The Saint-Clairs were, from their early days, connected with the founders of the Order of the Templar Knights,
either through Henry "the Holy",
the son of William, who took part in the First Crusade and the taking of Jerusalem in 1099 AD, or through Henry's
own son, Henry II, who greeted Hugues
de Payens, one of the first Knights Templars, and his kinsman by alliance, when the latter visited Scotland in
1129 (1). It also appears
that the Saint-Clairs, both in Scotland as well as on the Continent, contributed several knights to the Order (2).

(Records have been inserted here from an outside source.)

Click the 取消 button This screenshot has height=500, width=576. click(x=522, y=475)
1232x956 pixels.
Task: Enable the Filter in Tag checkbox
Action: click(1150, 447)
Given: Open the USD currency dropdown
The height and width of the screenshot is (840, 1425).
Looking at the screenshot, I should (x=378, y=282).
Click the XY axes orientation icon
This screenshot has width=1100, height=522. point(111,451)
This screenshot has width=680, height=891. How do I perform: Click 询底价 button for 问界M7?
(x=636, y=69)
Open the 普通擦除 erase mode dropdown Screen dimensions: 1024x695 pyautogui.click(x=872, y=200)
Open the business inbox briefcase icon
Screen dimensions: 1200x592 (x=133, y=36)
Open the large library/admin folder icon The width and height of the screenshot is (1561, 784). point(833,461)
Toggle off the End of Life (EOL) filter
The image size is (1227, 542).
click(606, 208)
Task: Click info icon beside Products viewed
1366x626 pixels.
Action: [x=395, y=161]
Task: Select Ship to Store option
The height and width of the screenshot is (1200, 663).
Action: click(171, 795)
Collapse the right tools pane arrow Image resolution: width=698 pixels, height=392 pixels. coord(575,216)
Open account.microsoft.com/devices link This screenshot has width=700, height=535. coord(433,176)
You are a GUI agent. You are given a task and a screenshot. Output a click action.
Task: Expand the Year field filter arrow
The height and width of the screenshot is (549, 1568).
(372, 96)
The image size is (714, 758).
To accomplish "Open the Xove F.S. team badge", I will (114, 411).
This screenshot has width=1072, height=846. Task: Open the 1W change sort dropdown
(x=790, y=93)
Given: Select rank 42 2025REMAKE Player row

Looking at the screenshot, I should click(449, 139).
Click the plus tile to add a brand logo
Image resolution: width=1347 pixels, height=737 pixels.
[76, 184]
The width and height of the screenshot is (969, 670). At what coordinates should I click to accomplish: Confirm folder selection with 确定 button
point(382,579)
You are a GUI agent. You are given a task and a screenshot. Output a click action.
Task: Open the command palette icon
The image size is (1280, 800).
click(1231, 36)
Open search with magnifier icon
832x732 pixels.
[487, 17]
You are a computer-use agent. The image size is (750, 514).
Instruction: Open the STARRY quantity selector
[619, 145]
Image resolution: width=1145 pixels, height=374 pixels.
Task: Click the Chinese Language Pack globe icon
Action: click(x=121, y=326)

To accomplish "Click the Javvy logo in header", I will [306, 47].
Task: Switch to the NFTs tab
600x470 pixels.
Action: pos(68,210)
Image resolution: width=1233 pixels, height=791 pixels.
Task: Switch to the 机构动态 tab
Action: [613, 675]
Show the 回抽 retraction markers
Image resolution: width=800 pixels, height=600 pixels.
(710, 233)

However, the Saint-Clairs were not associated with the Templars just for the defense of the Holy Land. Through
them, they also became linked with a mysterious family called the Lineage of the Grail, whom the Templars were
sworn to protect. That, however, would not involve the Scottish branch of the family for a while.
THE FRENCH BRANCH
The first Saint-Clairs of Scotland still controlled the family estate in Normandy. When Richilde, daughter of Henry the Holy and sister of Henry II, married the French nobleman Robert de Chaumont (1134-1174), the estate of Saint-Clair-sur-Epte
became her dowry.
Robert, Earl of Saint-Clair (1160-1232),
the younger son of Richilde and Robert, named after his father, inherited the land and the title. He became the
ancestor of the French branch of the family.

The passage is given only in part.